Dienstag, Oktober 19, 2010

Ratschläge für Neueinsteiger ins fromme Leben: Der Schabbat

B"H

Bisher hast Du als säkulerer Jude gelebt und nun soll alles anders werden. Ein wenig Thoraleben sowie eine koschere Küche einrichten. Regelmässig beten und öfters als sonst in die Synagoge gehen.

Entscheidet sich ein Jude in Israel für ein wenig Religion im Leben und ein, mehr oder weniger, frommes Leben, dann muss er zuerst seine Schublade suchen. Zumindest in Israel, denn Israel denkt Schublade was die jüdische Orthodoxie angeht und man sollte sich entscheiden, wo man lernen bzw. beten will. Die Bandbreite reicht weit und es ist nicht immer leicht, seinen Rabbiner und seine Zugehörigkeit zu finden. Haredim (ultra - orthodox) - doch auch hier gibt es mehrere interne Richtungen. Nationalrelig. - soviele Ausrichtungen bestehen nicht, doch immerhin ein paar. Ich erinnere mich noch gut an meine eigene Suche und am Ende ergab sich vieles von selbst. Freunde schleifen einen zu dem Rabbi, zu dem Schabbatessen oder zu dem Vortrag (Schiur). Jerusalem ist vielfältig, aber die Diaspora oftmals begrenzt.

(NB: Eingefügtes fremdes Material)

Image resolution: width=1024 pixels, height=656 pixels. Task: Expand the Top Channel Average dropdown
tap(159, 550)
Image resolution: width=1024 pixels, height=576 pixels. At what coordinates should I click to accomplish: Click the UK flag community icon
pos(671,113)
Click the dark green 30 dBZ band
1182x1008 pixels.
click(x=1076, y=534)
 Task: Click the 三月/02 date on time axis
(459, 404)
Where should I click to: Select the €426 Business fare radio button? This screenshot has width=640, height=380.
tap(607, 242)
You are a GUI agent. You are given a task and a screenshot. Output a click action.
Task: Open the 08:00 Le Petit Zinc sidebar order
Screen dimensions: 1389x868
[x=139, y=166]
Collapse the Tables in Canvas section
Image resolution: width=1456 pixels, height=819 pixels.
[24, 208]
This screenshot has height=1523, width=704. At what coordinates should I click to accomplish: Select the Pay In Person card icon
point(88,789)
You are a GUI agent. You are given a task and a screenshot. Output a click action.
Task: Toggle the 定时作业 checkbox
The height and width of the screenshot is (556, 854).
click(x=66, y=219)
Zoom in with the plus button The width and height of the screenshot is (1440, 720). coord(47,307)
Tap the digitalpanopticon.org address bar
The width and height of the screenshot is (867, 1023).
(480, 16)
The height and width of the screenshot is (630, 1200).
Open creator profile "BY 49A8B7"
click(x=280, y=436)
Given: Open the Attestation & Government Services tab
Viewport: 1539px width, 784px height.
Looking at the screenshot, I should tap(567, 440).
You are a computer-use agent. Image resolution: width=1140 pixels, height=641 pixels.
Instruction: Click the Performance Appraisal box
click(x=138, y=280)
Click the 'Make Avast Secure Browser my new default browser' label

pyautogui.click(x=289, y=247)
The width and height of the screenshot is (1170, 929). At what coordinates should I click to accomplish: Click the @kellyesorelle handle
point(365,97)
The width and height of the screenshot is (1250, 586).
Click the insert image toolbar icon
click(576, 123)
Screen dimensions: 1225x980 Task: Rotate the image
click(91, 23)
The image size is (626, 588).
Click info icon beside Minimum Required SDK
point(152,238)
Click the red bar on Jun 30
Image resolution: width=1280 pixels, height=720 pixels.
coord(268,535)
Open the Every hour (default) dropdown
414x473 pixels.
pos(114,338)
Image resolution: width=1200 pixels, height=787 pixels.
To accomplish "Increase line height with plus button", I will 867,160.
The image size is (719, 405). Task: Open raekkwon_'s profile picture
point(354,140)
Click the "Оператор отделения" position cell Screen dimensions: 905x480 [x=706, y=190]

Was macht einen relig. Juden am meisten aus ? 
Amerikaner lieben die Frage "Are you observant" und wenn ja, "How much ?". 
Die Thora ist vollgestopft mit Gesetzen (Halachot) und muss ich da jetzt alles sofort halten, wenn ich mich als "observant", "religiös" oder was auch immer bezeichne ?

Die wichtigste Halacha, welche G - tt den Juden gab, ist der SCHABBAT. Nicht die Kaschrut (Koschergesetze), nicht die Tefillin (Gebetsriemen) und auch nicht die anständige Kleidung. SCHABBAT lautet die Losung und wer den Schabbat hält oder sein Bestes gibt die Gesetze zu halten, der gilt als ein Jude, welcher nach der Thora lebt.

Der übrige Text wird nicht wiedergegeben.